|A bifunctional sea anemone peptide with Kunitz type protease and potassium channel inhibiting properties|Peigneur, S.; Billen, B.; Derua, R.; Waelkens, E.; Debaveye, S.; Béress, L.; Tytgat, J. (2011). A bifunctional sea anemone peptide with Kunitz type protease and potassium channel inhibiting properties. Biochem. Pharmacol. 82(1): 81-90. https://hdl.handle.net/10.1016/j.bcp.2011.03.023
In: Biochemical Pharmacology. Pergamon Press: London; New York. ISSN 0006-2952; e-ISSN 1873-2968
Anthopleura elegantissima (Brandt, 1835) [WoRMS]
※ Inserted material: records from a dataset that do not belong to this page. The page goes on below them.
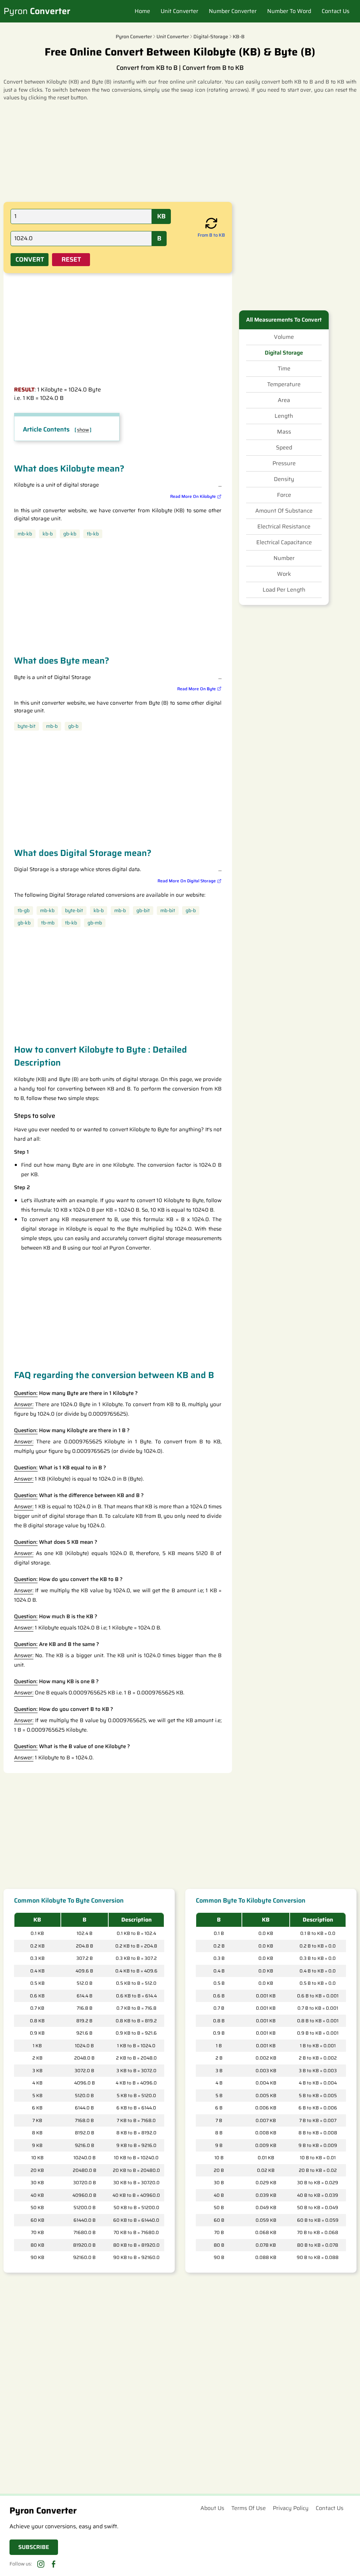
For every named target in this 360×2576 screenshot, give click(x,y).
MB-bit (167, 910)
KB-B (239, 36)
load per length (284, 590)
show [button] (83, 430)
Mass (284, 432)
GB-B (73, 726)
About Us (212, 2508)
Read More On (193, 496)
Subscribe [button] (33, 2547)
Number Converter (233, 11)
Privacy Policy (291, 2508)
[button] (211, 224)
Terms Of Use (248, 2508)
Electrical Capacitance (284, 542)
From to (211, 235)
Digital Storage (284, 353)
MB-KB (25, 534)
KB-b (48, 534)
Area (284, 400)
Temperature (284, 384)
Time (284, 368)
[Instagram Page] (40, 2564)
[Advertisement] (180, 151)
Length (284, 416)
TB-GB (24, 910)
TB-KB (93, 534)
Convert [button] (29, 259)
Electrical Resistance (283, 526)
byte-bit (27, 726)
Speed (284, 447)
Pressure (284, 463)
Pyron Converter (134, 36)
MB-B (52, 726)
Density (284, 479)
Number (284, 558)
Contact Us (335, 11)
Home (142, 11)
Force (284, 495)
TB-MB (47, 923)
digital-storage (210, 36)
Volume (284, 337)
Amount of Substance (284, 511)
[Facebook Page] (53, 2564)
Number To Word (289, 11)
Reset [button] (71, 259)
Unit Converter (179, 11)
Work (284, 574)
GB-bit (143, 910)
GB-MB (95, 923)
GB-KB (69, 534)
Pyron (37, 11)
Anthopleura elegantissima; KV channel inhibitor; Sea anemone toxin; Protease inhibitor
|Auteurs|| || Top |
- Peigneur, S.
- Billen, B.
- Derua, R.
- Waelkens, E.
- Debaveye, S.
- Béress, L.
- Tytgat, J.
Sea anemone venom is a known source of interesting bioactive compounds, including peptide toxins which are invaluable tools for studying structure and function of voltage-gated potassium channels. APEKTx1 is a novel peptide isolated from the sea anemone Anthopleura elegantissima, containing 63 amino acids cross-linked by 3 disulfide bridges. Sequence alignment reveals that APEKTx1 is a new member of the type 2 sea anemone peptides targeting voltage-gated potassium channels (KVs), which also include the kalicludines from Anemonia sulcata. Similar to the kalicludines, APEKTx1 shares structural homology with both the basic pancreatic trypsin inhibitor (BPTI), a very potent Kunitz-type protease inhibitor, and dendrotoxins which are powerful blockers of voltage-gated potassium channels. In this study, APEKTx1 has been subjected to a screening on a wide range of 23 ion channels expressed in Xenopus laevis oocytes: 13 cloned voltage-gated potassium channels (KV1.1–KV1.6, KV1.1 triple mutant, KV2.1, KV3.1, KV4.2, KV4.3, hERG, the insect channel Shaker IR), 2 cloned hyperpolarization-activated cyclic nucleotide-sensitive cation non-selective channels (HCN1 and HCN2) and 8 cloned voltage-gated sodium channels (NaV1.2–NaV1.8 and the insect channel DmNaV1). Our data show that APEKTx1 selectively blocks KV1.1 channels in a very potent manner with an IC50 value of 0.9 nM. Furthermore, we compared the trypsin inhibitory activity of this toxin with BPTI. APEKTx1 inhibits trypsin with a dissociation constant of 124 nM. In conclusion, this study demonstrates that APEKTx1 has the unique feature to combine the dual functionality of a potent and selective blocker of KV1.1 channels with that of a competitive inhibitor of trypsin.